What does this mean to marketers and compliance professionals at companies making calls to consumers?

To avoid a TCPA suit, you must ensure ahead of dialing that you have prior express written consent on a clear and conspicuous disclosure. It doesn’t really matter if it’s a serial plaintiff or a one time incident. If you handle dialing consumers with the right compliance process then you are only dialing or texting the consumers who have provided the correct proper consent and have the confidence you need because you’ve taken all the right steps ahead of dialing them.

Unlike what we have always been taught about the U.S. justice system, when it comes to the TCPA, you don’t really seem to be innocent until proven guilty. Rather, if you do end up getting targeted, the burden is on you to prove that you are not violating the TCPA by providing persuasive evidence that you had express written consent. You need a compelling way to show that the plaintiff using any of the phone numbers she entered, no matter with which of the 35 it was, provided consent to be called.

Does the Spokeo ruling mean that companies are now safe from these serial plaintiffs?

Wells Fargo was fortunate that the judge in Ms. Stoops’ case based his decision on the recent Spokeo case, though, companies cannot rely on all judges to interpret the TCPA in the same way. In fact, one of my colleagues recently wrote a blog about the largest TCPA case to date, against Caribbean Cruise Lines, which tried to use the Spokeo case to their advantage and was not successful.

Even though Wells Fargo won against Ms. Stoops, the company still had to go to court and pay the legal fees associated with the case. They may have been able to avoid having to go to court if they had had a reliable solution in place to be certain that the consumers they were dialing had provided express written consent to be called.

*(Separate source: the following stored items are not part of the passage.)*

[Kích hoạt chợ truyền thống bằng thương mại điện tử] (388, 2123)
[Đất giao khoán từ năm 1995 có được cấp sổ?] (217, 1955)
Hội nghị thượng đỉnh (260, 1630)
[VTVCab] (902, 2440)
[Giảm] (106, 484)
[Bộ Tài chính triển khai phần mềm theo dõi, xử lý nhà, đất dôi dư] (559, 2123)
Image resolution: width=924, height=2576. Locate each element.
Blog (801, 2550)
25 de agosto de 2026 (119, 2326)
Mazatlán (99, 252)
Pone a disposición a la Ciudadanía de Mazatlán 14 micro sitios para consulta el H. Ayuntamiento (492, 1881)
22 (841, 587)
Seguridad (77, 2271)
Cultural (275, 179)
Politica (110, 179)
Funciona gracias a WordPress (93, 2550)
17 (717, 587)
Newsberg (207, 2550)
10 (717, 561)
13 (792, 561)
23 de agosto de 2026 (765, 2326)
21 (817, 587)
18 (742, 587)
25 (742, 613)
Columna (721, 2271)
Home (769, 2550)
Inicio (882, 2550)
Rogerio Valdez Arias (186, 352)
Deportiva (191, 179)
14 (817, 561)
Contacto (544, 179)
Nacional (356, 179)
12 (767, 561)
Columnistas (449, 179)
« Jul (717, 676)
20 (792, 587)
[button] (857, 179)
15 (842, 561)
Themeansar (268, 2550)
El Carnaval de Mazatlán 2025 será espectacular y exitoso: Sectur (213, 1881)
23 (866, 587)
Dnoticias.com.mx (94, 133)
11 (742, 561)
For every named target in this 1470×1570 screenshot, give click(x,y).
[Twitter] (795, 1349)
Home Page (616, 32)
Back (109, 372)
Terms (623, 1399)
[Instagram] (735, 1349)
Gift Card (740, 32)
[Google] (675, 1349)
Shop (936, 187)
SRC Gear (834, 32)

And they could have avoided even having to step foot in court if they’d had persuasive evidence to provide to Ms. Stoops’ attorney to get the case dropped immediately.

Regardless of the legal outcome, the damage to the company’s reputation has been done. Wells Fargo’s brand is now tarnished by being associated with a TCPA claim and the damage to the reputation of a business can be far more harmful than any monetary cost.

Companies are challenged to know exactly what steps they need to take to prevent a TCPA lawsuit and how a judge will interpret it. Businesses need a clear path to get all the information needed and documented ahead of time for as long as it is needed. Because it could be open to interpretation by a judge at some point, it’s crucial that you can undeniably prove you have followed all the best practices.